▶ [WHAT IS BEING ASKED]: Where a line of the data below has the string "each", copy that line.

▶ [SUPPLIED MATERIAL]:
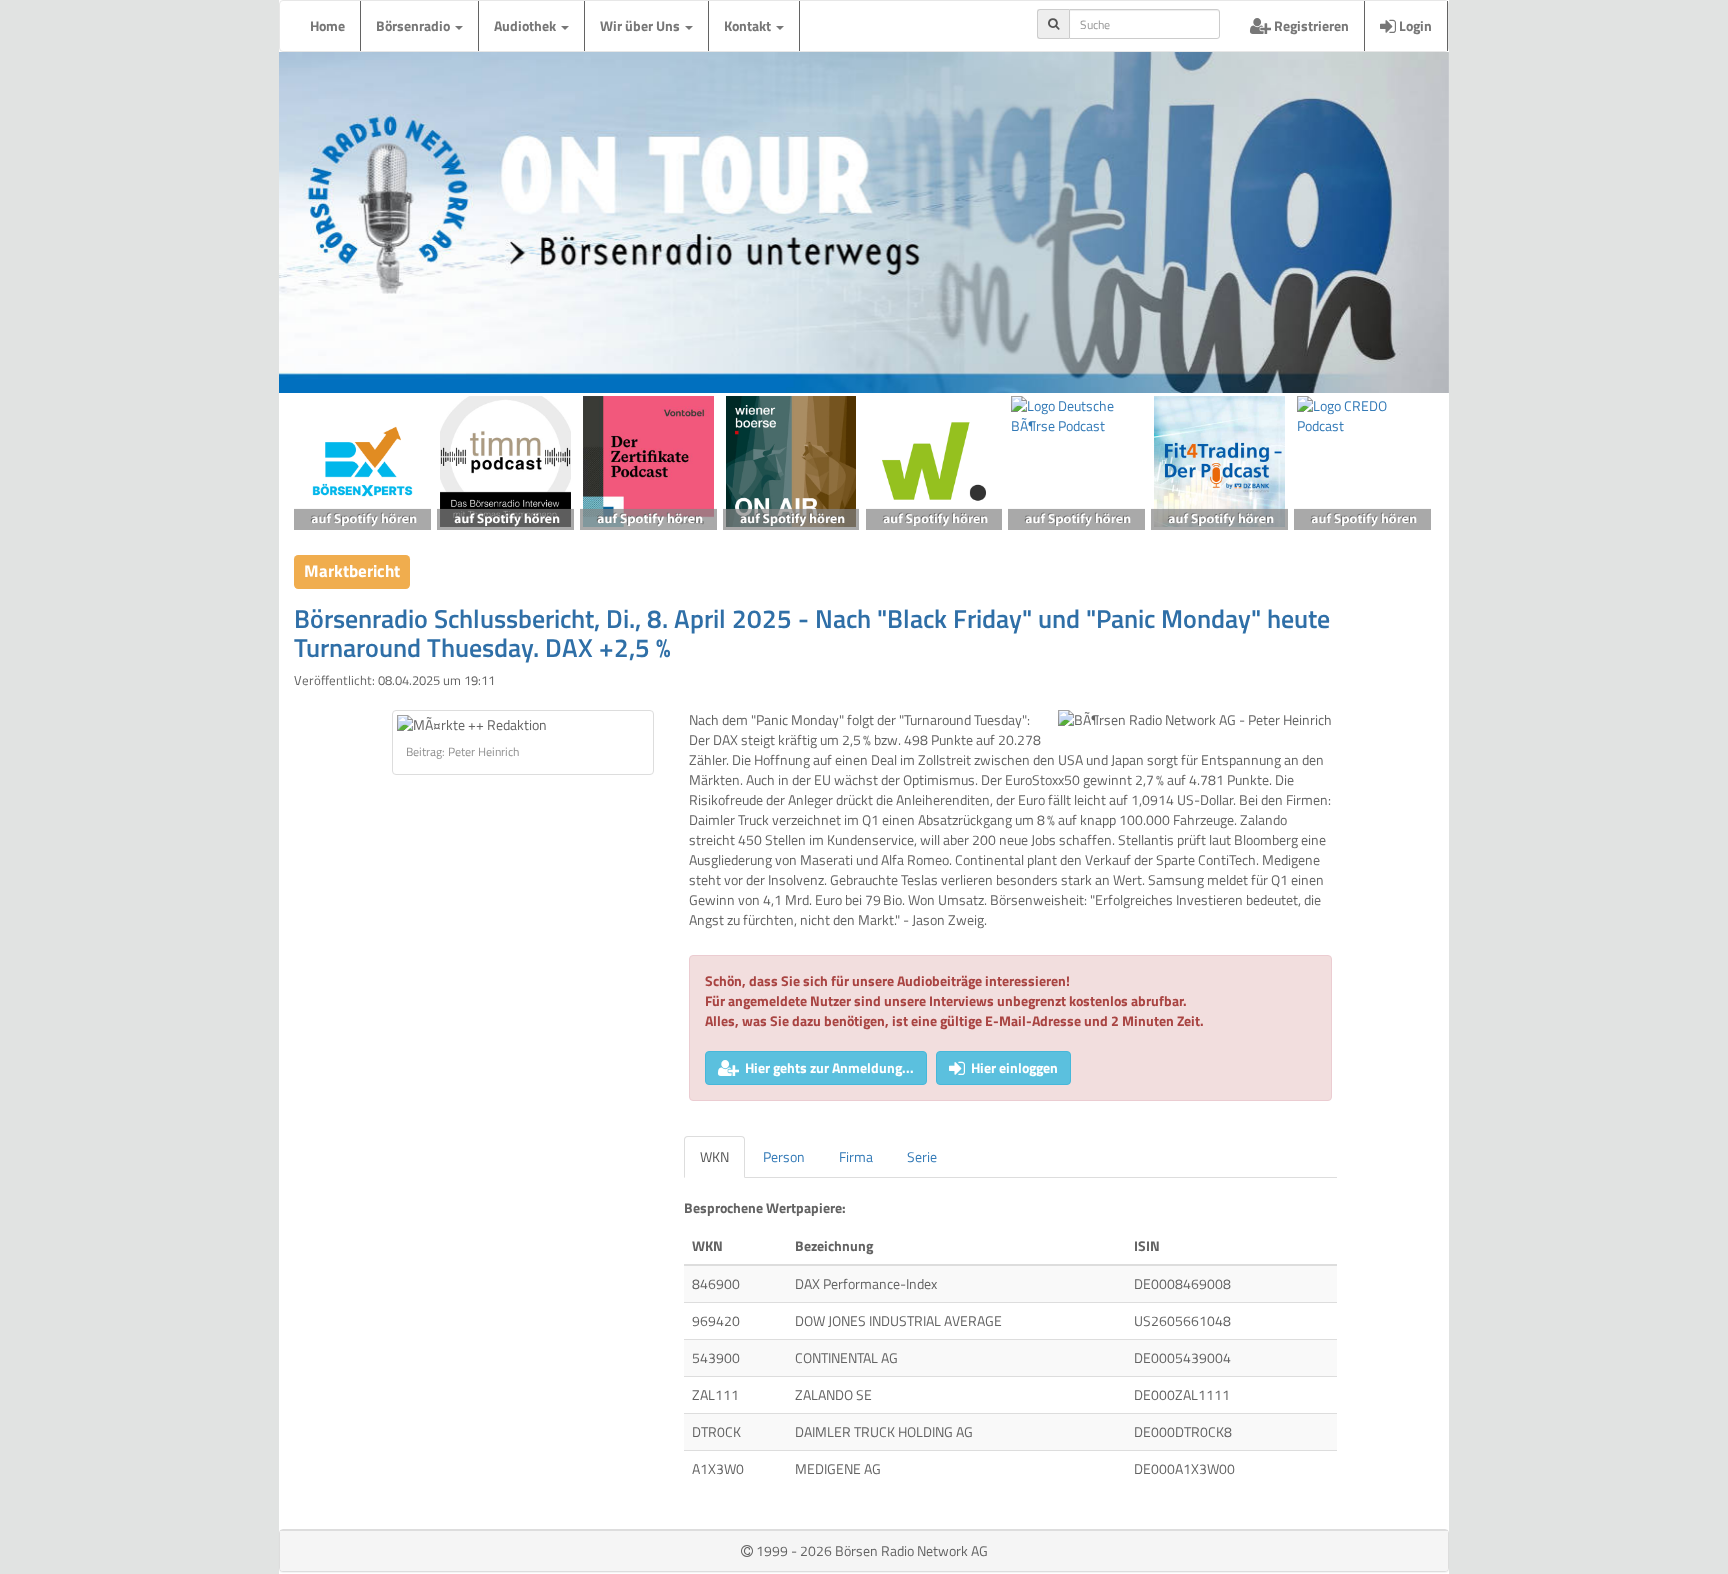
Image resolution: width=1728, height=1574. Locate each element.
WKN (714, 1156)
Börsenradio (414, 25)
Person (784, 1156)
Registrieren (1310, 25)
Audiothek (526, 25)
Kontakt (749, 25)
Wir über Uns (641, 25)
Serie (922, 1156)
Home (327, 25)
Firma (856, 1156)
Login (1414, 25)
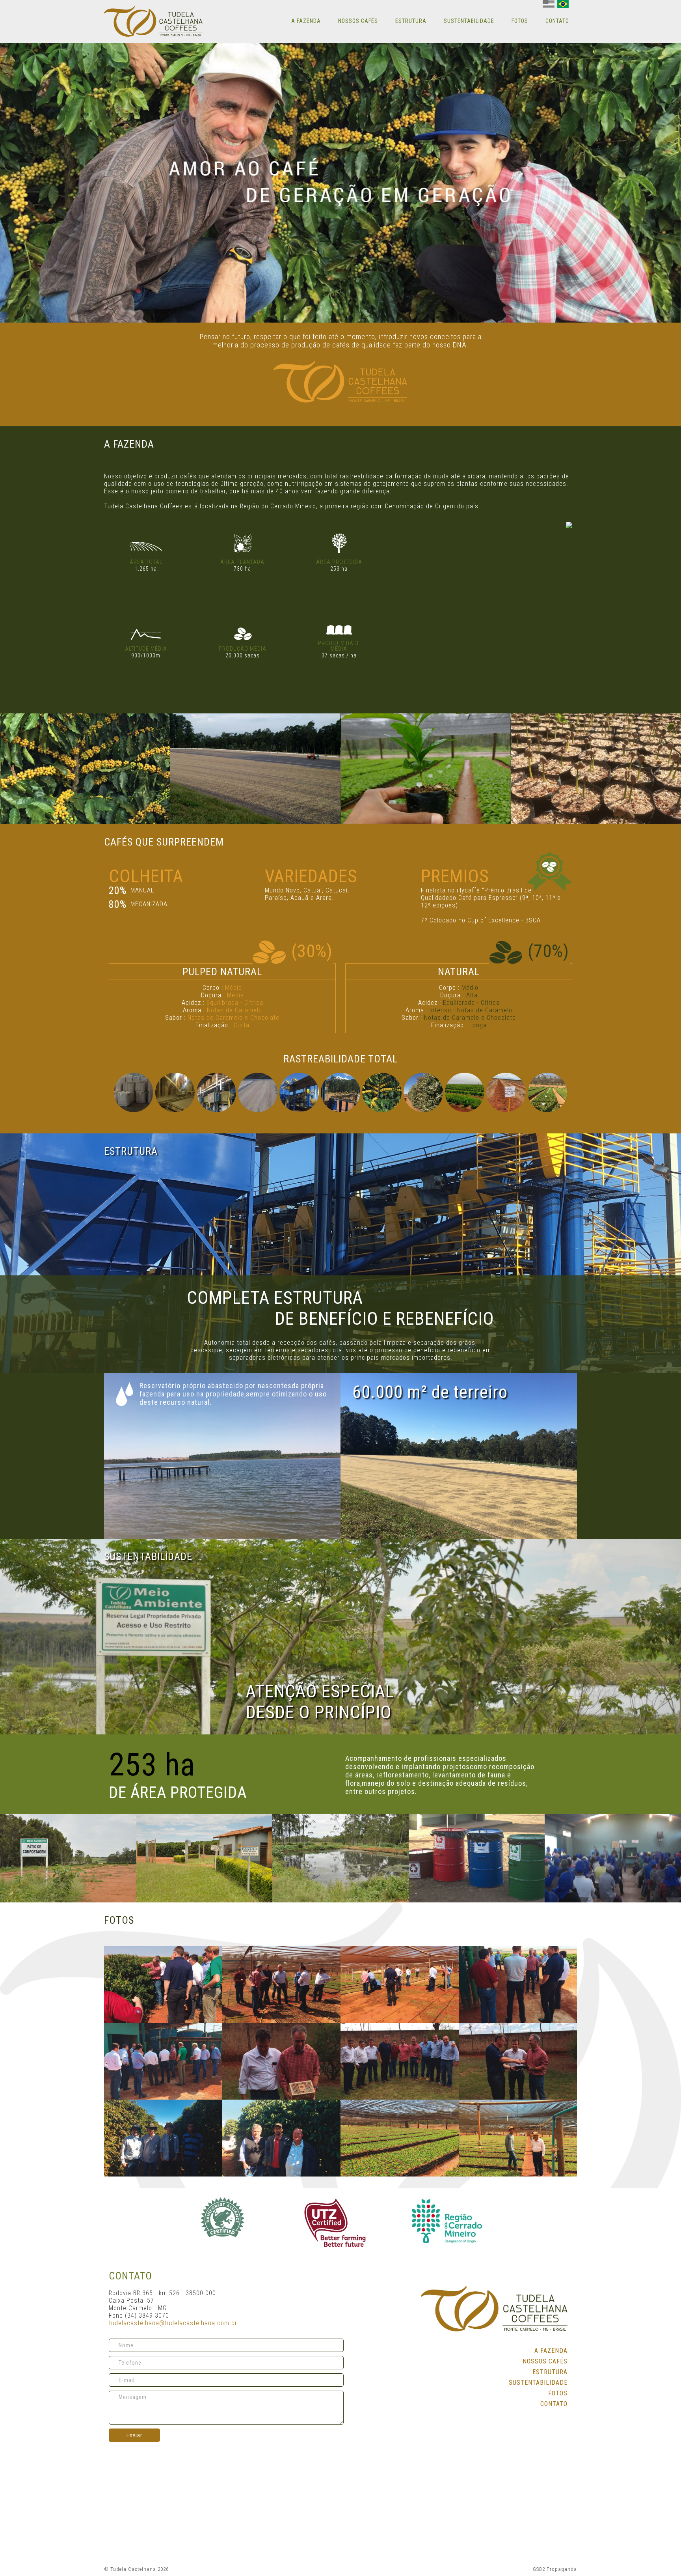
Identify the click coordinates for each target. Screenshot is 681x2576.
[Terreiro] (255, 768)
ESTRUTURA (410, 21)
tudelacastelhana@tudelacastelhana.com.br (173, 2323)
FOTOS (520, 21)
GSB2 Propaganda (555, 2569)
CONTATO (557, 21)
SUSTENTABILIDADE (469, 21)
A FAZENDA (306, 21)
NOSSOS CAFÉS (358, 21)
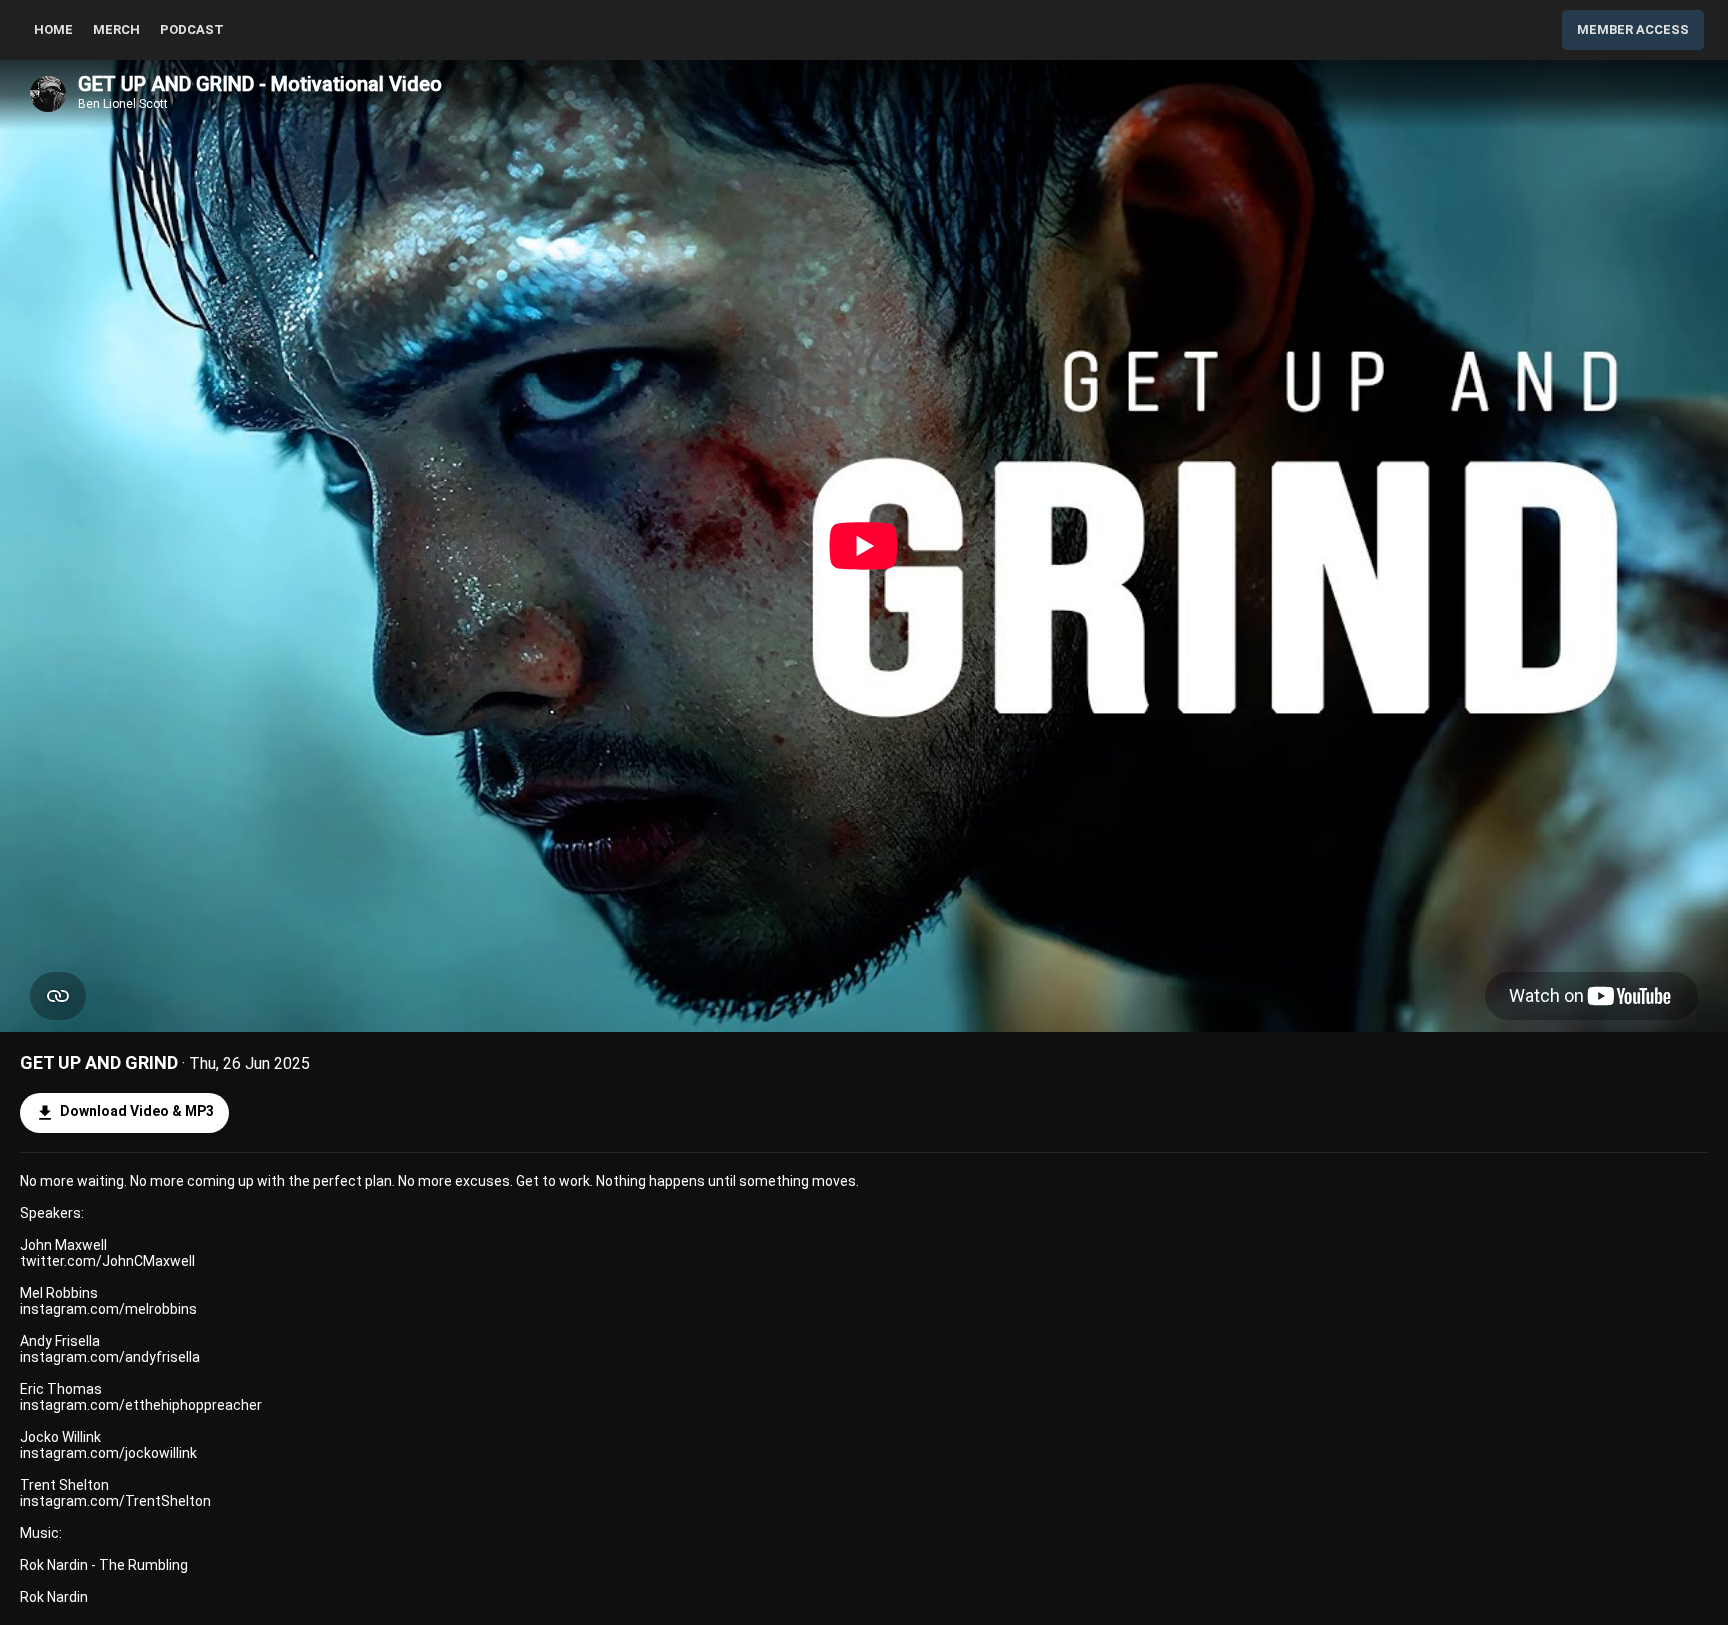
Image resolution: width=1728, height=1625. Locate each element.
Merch (116, 29)
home (53, 29)
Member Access (1633, 29)
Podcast (192, 29)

▶ [TASK SOLUTION]:
Image resolution: width=1728, height=1574. Locate each element.
Identify the click coordinates for each target. Screenshot is 681x2576.
Image resolution: width=1728, height=1625. Locate each element.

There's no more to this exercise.